Data Source: This report is based on official federal inspection data from the Centers for Medicare & Medicaid Services (CMS).

Editorial Process: Content generated using AI (Claude) to synthesize complex regulatory data, then reviewed and verified for accuracy by our editorial team.

Professional Review: All content undergoes standards and compliance oversight by Christopher F. Nesbitt, Sr., NH EMT & BU-trained Paralegal, using professional regulatory data auditing protocols.

Medical Perspective: As emergency medical professionals, we understand how nursing home violations can escalate to health emergencies requiring ambulance transport. This analysis contextualizes regulatory findings within real-world patient safety implications.

Last verified: May 10, 2026 | Learn more about our methodology

📋 Quick Answer

MIRAGE POST ACUTE in LANCASTER, CA was cited for violations during a health inspection on January 30, 2026.

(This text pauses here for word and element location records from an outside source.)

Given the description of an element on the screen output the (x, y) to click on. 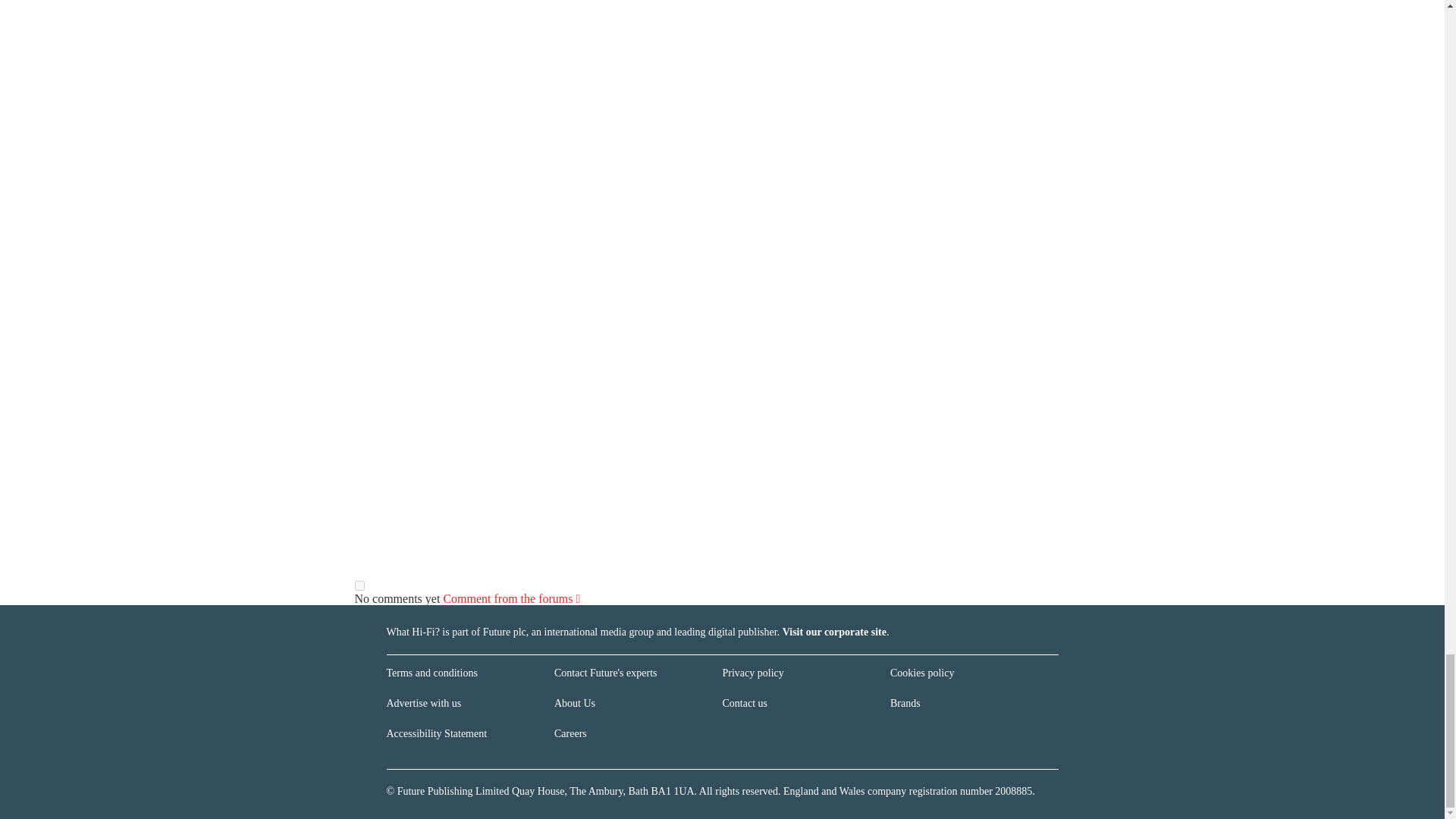
on (360, 585)
Given the description of an element on the screen output the (x, y) to click on. 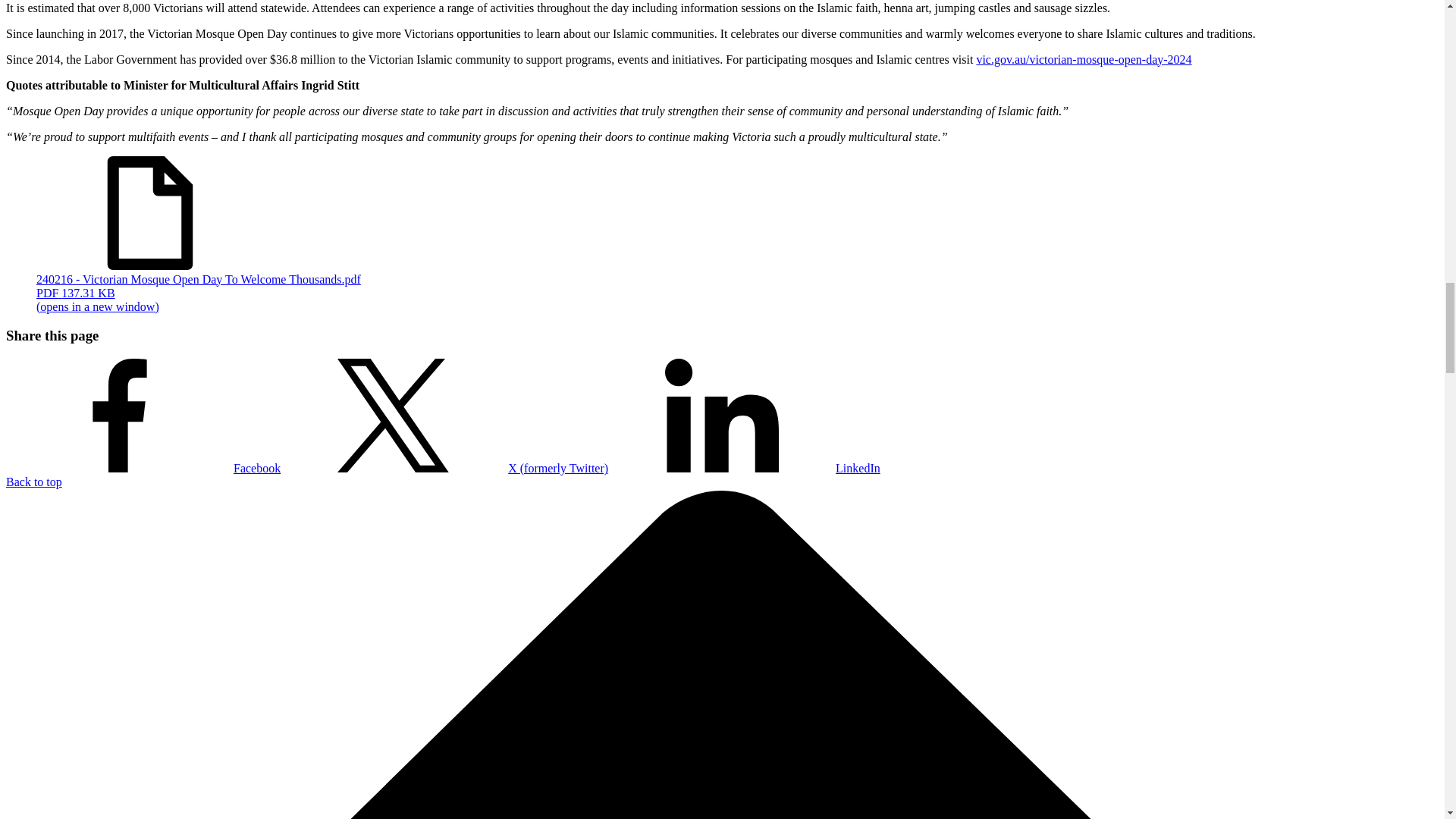
LinkedIn (744, 468)
Facebook (143, 468)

The resident, identified only as Resident 1 in inspection records, had been admitted just over a month earlier with multiple serious respiratory conditions.

What this means: Health inspections identify deficiencies that facilities must correct. Violations range from minor documentation issues to serious safety concerns. Review the full report below for specific details and facility response.

Frequently Asked Questions

What happened at MIRAGE POST ACUTE?
The resident, identified only as Resident 1 in inspection records, had been admitted just over a month earlier with multiple serious respiratory conditions.
How serious are these violations?
Violation severity varies from minor documentation issues to serious safety concerns. Review the inspection report for specific deficiency codes and scope. All violations must be corrected within required timeframes and are subject to follow-up verification inspections.
What should families do?
Families should: (1) Ask facility administration about specific corrective actions taken, (2) Request to see the follow-up inspection report verifying corrections, (3) Check if this represents a pattern by reviewing prior inspection reports, (4) Compare this facility's ratings with other nursing homes in LANCASTER, CA, (5) Report any new concerns directly to state authorities.
Where can I see the full inspection report?
The complete inspection report is available on Medicare.gov's Care Compare website (www.medicare.gov/care-compare). You can also request a copy directly from MIRAGE POST ACUTE or from the state Department of Health. The report includes specific deficiency codes, facility responses, and correction timelines. This facility's federal provider number is 056039.
Has this facility had violations before?
To check MIRAGE POST ACUTE's history, visit Medicare.gov's Care Compare and review their inspection history, quality ratings, and staffing levels. Look for patterns of repeated violations, especially in critical areas like abuse prevention, medication management, infection control, and resident safety.